Check the command line arguments required to run the script by typing:

 python train-fewshot-classifier.py -h
 
 OUTPUT >
 
 usage: train-fewshot-classifier.py [-h] -in INPUT -ic ITEMSCOL -cc CLASSCOL -b BSIZE -e EPOCHS -t TSPLIT -out OUTPUT

 Fine-tune facebook/bart-large-mnli fewshot model to classify English sentences from EU law as either regulatory or non-regulatory

 optional arguments:
 -h, --help            show this help message and exit

 required arguments:
 -in INPUT, --input INPUT
                         Path to input CSV file with training data.
 -ic ITEMSCOL, --itemscol ITEMSCOL
                         Name of column in input CSV file which contains the items to classify
 -cc CLASSCOL, --classcol CLASSCOL
                         Name of column in input CSV file which contains the classified labels for the items
 -b BSIZE, --bsize BSIZE
                         List of batch sizes e.g. [8,16,32]
 -e EPOCHS, --epochs EPOCHS
                         List of numbers indicating different training iterations or epochs to try e.g. [20,25,30]
 -t TSPLIT, --tsplit TSPLIT
                         Proportion of data to use as training data (the remainder will be used for validation). Number between 0 and 1. E.g. a value of 0.8 means 80 percent of the data will be used for training
                         and 20 for validation.
 -out OUTPUT, --output OUTPUT
                         Path to output CSV file with a summary of training results

Example usage:

 python train-fewshot-classifier.py --input path/to/input.csv --itemscol 'item_col_name' --classcol 'itemlabel_col_name' --bsize '[8,16]' --epochs '[20,25]' --tsplit 0.8 --output path/to/output.csv

License

Licensed under the Apache License, Version 2.0 (the "License"); you may not use this file except in compliance with the License.
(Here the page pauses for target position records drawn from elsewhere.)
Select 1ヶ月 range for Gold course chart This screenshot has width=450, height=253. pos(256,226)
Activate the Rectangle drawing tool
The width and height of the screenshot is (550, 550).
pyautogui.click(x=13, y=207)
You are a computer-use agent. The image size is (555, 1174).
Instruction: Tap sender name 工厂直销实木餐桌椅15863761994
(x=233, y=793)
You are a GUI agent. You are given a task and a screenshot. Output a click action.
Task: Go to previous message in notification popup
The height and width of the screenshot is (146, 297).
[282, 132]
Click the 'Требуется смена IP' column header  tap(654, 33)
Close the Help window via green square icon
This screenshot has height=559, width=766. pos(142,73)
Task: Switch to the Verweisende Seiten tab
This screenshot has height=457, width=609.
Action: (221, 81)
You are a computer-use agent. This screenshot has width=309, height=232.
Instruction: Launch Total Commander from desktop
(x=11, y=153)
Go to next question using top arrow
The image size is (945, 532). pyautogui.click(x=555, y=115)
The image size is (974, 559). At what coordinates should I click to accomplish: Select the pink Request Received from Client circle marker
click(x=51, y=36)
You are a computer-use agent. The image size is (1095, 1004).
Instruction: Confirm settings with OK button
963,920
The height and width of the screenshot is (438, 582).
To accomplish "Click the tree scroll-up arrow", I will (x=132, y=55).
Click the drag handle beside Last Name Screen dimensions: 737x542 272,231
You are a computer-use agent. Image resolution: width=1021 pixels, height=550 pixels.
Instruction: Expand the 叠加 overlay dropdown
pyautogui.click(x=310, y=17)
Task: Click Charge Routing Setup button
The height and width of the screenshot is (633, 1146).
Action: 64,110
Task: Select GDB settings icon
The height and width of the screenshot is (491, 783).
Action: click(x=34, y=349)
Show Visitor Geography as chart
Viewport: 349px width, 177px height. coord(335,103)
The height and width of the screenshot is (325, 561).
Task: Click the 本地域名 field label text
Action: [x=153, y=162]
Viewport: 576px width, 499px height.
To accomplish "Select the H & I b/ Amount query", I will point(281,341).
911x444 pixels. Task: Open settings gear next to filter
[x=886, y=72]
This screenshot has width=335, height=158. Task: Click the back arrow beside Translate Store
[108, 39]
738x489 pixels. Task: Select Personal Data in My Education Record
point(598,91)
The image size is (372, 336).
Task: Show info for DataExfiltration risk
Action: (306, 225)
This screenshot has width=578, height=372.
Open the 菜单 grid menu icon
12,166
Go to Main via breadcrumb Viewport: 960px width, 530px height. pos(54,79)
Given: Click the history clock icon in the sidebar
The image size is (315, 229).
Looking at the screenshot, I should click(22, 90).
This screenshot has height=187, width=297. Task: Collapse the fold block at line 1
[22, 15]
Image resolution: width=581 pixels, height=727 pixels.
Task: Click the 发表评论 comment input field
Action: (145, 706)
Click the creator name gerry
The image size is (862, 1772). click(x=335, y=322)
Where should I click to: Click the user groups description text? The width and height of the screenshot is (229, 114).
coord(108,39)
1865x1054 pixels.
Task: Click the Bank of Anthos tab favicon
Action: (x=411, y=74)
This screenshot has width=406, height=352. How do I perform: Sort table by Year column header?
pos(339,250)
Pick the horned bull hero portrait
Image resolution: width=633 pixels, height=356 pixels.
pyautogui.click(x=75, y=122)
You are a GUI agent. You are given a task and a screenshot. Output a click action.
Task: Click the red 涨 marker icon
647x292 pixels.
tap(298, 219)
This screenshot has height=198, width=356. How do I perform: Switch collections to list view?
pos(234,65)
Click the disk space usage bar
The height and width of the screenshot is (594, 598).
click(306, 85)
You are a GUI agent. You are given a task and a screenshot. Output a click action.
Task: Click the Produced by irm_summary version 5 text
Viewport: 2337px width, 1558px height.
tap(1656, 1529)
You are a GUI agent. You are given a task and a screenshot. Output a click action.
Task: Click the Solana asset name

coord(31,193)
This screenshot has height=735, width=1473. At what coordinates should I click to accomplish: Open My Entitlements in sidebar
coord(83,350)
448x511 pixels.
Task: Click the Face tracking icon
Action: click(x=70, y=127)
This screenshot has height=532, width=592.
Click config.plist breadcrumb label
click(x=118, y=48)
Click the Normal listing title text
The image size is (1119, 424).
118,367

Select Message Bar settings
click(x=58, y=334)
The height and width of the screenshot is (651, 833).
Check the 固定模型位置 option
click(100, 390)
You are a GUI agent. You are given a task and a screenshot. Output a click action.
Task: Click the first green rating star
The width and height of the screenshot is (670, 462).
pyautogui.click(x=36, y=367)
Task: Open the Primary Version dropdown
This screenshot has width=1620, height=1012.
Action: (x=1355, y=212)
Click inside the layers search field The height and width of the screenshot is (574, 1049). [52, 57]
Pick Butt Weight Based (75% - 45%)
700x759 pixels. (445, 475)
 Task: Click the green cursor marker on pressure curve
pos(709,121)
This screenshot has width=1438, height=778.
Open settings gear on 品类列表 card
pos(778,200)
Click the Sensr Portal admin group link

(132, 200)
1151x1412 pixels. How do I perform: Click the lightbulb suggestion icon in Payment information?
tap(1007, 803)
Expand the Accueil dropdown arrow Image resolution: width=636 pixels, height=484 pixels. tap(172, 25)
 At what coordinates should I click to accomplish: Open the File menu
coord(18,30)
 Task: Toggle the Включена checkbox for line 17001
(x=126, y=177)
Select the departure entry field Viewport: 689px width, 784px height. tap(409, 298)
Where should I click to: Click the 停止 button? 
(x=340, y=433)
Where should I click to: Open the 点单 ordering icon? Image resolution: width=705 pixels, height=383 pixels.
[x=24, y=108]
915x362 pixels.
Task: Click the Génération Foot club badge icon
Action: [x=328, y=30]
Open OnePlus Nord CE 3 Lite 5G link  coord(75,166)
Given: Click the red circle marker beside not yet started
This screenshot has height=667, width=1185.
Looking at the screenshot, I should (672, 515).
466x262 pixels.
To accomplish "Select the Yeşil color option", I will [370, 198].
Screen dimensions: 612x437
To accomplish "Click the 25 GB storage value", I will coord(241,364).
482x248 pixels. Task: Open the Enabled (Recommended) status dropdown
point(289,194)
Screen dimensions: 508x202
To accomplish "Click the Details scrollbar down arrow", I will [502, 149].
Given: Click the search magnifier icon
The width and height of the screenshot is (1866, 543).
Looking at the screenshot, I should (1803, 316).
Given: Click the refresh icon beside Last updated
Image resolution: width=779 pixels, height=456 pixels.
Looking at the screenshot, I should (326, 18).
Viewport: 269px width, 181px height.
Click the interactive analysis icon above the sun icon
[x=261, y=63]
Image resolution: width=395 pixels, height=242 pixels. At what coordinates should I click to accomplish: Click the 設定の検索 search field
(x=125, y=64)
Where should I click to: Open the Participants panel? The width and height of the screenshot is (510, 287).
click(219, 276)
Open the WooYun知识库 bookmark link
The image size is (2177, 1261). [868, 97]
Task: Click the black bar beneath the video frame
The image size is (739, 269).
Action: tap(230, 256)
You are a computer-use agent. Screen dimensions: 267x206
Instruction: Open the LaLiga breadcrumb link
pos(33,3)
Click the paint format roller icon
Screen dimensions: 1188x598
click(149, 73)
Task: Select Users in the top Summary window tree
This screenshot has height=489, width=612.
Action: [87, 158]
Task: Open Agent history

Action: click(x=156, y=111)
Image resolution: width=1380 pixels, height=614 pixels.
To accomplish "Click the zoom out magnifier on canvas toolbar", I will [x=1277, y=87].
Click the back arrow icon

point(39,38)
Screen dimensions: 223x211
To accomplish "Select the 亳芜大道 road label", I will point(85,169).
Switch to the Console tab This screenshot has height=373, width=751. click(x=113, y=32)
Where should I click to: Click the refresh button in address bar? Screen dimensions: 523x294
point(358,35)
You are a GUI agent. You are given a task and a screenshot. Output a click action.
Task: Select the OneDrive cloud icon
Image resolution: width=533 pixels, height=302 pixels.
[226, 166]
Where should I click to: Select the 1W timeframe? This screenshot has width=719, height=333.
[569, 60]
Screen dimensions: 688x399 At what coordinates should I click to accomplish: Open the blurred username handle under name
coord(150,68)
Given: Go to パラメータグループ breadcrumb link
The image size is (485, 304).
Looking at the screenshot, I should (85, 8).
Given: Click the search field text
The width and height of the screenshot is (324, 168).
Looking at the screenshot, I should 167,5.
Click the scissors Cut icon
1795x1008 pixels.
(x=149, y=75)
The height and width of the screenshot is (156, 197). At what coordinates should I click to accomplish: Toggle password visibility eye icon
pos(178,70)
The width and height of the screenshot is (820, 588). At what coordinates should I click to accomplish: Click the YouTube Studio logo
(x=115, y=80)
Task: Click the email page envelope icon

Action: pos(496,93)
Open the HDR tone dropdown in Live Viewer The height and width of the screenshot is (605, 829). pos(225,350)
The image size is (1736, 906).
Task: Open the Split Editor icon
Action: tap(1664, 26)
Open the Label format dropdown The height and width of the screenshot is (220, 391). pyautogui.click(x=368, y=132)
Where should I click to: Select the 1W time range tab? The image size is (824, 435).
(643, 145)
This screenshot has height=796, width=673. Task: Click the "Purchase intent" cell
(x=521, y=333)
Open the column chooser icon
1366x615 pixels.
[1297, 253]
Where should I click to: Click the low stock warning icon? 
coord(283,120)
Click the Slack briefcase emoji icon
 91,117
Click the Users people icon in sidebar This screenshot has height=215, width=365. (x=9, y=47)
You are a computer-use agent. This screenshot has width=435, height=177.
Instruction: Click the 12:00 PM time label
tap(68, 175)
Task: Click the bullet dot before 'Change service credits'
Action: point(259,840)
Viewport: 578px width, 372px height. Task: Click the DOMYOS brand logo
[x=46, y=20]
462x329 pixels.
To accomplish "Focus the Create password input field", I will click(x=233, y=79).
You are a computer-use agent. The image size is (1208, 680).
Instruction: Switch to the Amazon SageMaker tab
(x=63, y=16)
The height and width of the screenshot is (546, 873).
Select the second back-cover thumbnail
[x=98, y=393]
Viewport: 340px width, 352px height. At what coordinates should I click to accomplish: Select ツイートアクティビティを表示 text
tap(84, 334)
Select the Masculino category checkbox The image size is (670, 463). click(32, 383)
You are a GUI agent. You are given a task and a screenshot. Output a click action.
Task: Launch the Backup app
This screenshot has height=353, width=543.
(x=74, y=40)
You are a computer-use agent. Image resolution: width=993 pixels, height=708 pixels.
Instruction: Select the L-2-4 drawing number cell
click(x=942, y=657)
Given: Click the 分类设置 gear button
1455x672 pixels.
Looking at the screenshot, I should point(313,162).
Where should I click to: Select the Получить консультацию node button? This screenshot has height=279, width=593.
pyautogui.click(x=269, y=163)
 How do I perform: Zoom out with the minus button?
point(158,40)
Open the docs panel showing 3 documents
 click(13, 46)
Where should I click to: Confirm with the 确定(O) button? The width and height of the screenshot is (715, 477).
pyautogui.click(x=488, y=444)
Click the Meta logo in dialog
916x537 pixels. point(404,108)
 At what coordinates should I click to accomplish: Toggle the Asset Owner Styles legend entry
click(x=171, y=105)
You may obtain a copy of the License at

http://www.apache.org/licenses/LICENSE-2.0

Unless required by applicable law or agreed to in writing, software distributed under the License is distributed on an "AS IS" BASIS, WITHOUT WARRANTIES OR CONDITIONS OF ANY KIND, either express or implied. See the License for the specific language governing permissions and limitations under the License.